The study addresses current and projected demand for life-long living options that support the segment of individuals with autism spectrum and related disorders unable to live on their own, and the services they require. Further, the study explores the financial catalysts needed to spur new investment by the private and public sectors to meet projected demand.

Residential housing for adults with autism and other special populations must be created as an integral part of a healthy community’s housing plan. We must restructure the way existing government funding is allocated to housing resources for the developmentally disabled in order to grow a sustainable real estate supply over time. Although there are a few sources for capital funding, organizations most often use two to three sources to cobble together a workable financial model for the projects. We must engage leaders and institutions that direct capital and influence housing policy by presenting a clear, compelling picture of the substantial demand for housing options.

Opening Doors is intended to highlight existing options and support services, and guide the development of new options so they may serve as organic living and learning laboratories for scholars, social workers and families. The study proposes actionable steps that address the increasing demand for supportive housing and communities, which maximize independent living.

SARRC has also been working with Advancing Futures for Adults with Autism (AFAA), a consortium of 14 regional and national organizations seeking to create meaningful futures for adults with autism that include homes, jobs, recreation, friends and supportive communities.
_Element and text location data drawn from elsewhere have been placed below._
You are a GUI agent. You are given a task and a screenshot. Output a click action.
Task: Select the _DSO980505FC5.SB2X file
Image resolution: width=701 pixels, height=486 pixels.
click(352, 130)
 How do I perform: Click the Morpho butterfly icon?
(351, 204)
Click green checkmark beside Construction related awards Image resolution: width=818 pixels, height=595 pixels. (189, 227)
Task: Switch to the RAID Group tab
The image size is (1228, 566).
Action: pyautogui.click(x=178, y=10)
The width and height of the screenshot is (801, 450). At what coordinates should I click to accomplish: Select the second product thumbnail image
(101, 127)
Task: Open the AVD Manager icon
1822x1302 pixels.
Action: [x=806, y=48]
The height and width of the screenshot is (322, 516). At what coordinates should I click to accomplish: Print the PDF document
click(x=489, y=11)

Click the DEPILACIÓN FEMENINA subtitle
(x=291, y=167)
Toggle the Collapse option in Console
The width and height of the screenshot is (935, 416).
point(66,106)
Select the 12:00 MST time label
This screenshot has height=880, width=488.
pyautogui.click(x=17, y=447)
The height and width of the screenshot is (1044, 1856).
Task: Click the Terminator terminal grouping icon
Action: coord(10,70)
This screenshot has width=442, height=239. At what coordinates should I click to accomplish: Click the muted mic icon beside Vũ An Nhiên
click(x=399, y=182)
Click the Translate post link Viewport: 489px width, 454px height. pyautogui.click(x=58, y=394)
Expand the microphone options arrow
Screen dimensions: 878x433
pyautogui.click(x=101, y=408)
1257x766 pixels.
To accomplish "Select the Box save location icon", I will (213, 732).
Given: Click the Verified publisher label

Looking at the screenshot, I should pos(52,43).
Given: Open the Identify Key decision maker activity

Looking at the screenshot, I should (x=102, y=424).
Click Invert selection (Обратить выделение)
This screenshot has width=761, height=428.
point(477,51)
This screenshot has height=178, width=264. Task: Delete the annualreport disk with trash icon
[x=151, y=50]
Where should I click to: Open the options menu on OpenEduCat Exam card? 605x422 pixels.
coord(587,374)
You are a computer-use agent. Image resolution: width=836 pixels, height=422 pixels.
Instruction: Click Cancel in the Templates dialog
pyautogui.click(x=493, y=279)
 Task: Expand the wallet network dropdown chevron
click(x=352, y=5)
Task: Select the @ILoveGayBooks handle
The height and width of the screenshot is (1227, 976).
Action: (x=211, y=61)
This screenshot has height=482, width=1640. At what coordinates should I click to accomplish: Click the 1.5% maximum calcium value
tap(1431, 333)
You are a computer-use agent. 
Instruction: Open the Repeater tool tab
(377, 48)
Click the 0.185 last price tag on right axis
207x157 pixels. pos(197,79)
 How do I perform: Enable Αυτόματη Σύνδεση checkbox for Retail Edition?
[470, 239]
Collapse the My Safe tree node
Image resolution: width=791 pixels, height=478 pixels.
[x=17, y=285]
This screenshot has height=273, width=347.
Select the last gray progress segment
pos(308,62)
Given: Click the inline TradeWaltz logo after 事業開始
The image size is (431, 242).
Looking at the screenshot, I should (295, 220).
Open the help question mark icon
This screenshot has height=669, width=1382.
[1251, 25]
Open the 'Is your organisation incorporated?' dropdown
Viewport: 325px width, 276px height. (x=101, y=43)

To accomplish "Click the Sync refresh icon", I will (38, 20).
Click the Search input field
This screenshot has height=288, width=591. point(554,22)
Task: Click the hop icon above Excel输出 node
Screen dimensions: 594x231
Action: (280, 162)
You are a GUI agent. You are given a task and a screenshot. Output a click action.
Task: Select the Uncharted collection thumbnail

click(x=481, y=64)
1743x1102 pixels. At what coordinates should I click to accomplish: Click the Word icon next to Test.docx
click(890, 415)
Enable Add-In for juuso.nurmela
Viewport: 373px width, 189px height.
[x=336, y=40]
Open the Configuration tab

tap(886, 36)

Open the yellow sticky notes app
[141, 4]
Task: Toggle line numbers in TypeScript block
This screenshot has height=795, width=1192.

We are addressing the pressing questions facing adults living with autism and their families by bringing together federal legislators, national policymakers and advocates for adults with autism – including individuals who have autism – to discuss priorities for action in both the public and private sectors. Earlier this summer, AFAA unveiled a National Public Policy Agenda with the goal of inspiring legislative action to meet the increasing and unmet demand for effective services for adolescents and adults with the disorder. The National Policy Agenda was announced at a Congressional briefing in Washington, D.C., co-chaired by Senator Robert Menendez-NJ and Congressman Mike Doyle-PA.

The AFAA National Public Policy Agenda focuses on three areas of priority: providing access to services and supports to develop important life skills; providing access to skilled direct care personnel; and providing access to – and choice within – the funding of services. Among other actions, AFAA is calling for the expansion of appropriate housing opportunities, greater vocational supports, more training for service providers and portable and individualized funding streams for services. During the Advancing Futures for Adults with Autism Congressional Briefing, AFAA also addressed the unique needs of adolescents and adults living with autism in the areas of residential, employment and community life, as well as many cross-cutting themes.

Matt’s birthday celebrations are powerful reminders of the stark contrasts between his development and that of his typical peers. Matt has three years left in the school system to achieve our goal of making him an independent young man. In the early years, we thought we’d have so much time to get him on this track. Time to provide him with thousands of hours of therapy. Time for new scientific discoveries. Time for a miracle… And now, time is running out, not just for Matt, but for an entire generation of kids who fueled the statistics that made autism spectrum disorders (ASDs) a national public health crisis. While the economic cost of our country’s system failure is far reaching, the human cost is immeasurable. The time to act is now. We can ill afford to wait to achieve consequential action on the challenges before us.

Denise D. Resnik
Co-founder, Southwest Autism Research & Resource Center (SARRC)

The views expressed in this paper are those of the author(s) and do not necessarily represent the views of the NLM Family Foundation.